Specific details of Obec’s well-intentioned but misconceived proposal to hire 300 native English speaking teachers to tackle the so-called “shortage of English teachers” must be carefully re-examined. Native English speakers would earn a salary of Bt83,000 per month compared to Bt9,000 per month drawn by their native Thai counterparts – simply because they are “farang.” Just as the double-pricing scheme in Thailand is discriminatory, so, too, this nine fold pay discrepancy shows a demeaning bias against hard-working, dedicated native Thai English teachers, of whom there are many. Having provided teachers training workshops for more than 7,000 highly motivated, enthusiastic Thai teachers of English, I can personally testify to their commitment to improve their own as well as their individual learner-focused classroom effectiveness skills.
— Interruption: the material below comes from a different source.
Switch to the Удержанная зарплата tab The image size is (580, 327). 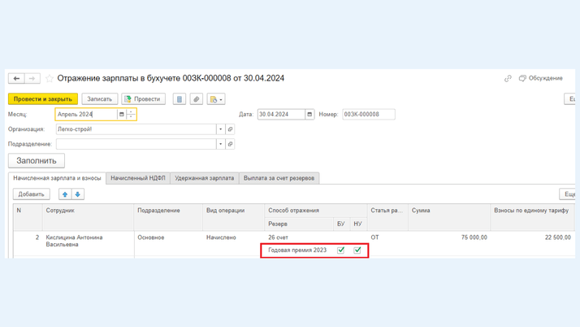point(205,178)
In order to make teaching a more attractive chosen profession which promotes self-confidence and positive attitude images, bureaucratic decision-makers should:

* Improve teacher training and nurture professional development growth;

* Maximize smart uses and practical application of Information Technology;

* Allow more freedom and autonomy to encourage creative and abstract thinking;

* Reward outstanding teacher performance based on student learning success;

* Eliminate the deadwood and promote on proven ability rather than nepotism.
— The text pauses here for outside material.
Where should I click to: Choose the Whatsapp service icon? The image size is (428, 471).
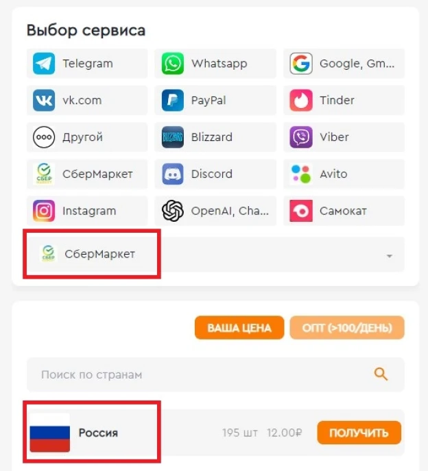tap(172, 64)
Today’s teacher compensation system repels rather than attracts talented, ambitious individuals who are bright, passionate self-starters. Why not raise starting pay, accelerate salary bumps to keep up with a young teacher’s rapid improvement in effectiveness and offer incentives to innovative teachers who instill respectful pride, advance progressive communicative competence fluency and maximize potential as they prepare tomorrow’s civic-minded leaders to meet the challenges of a fast-changing interconnected wwworld?!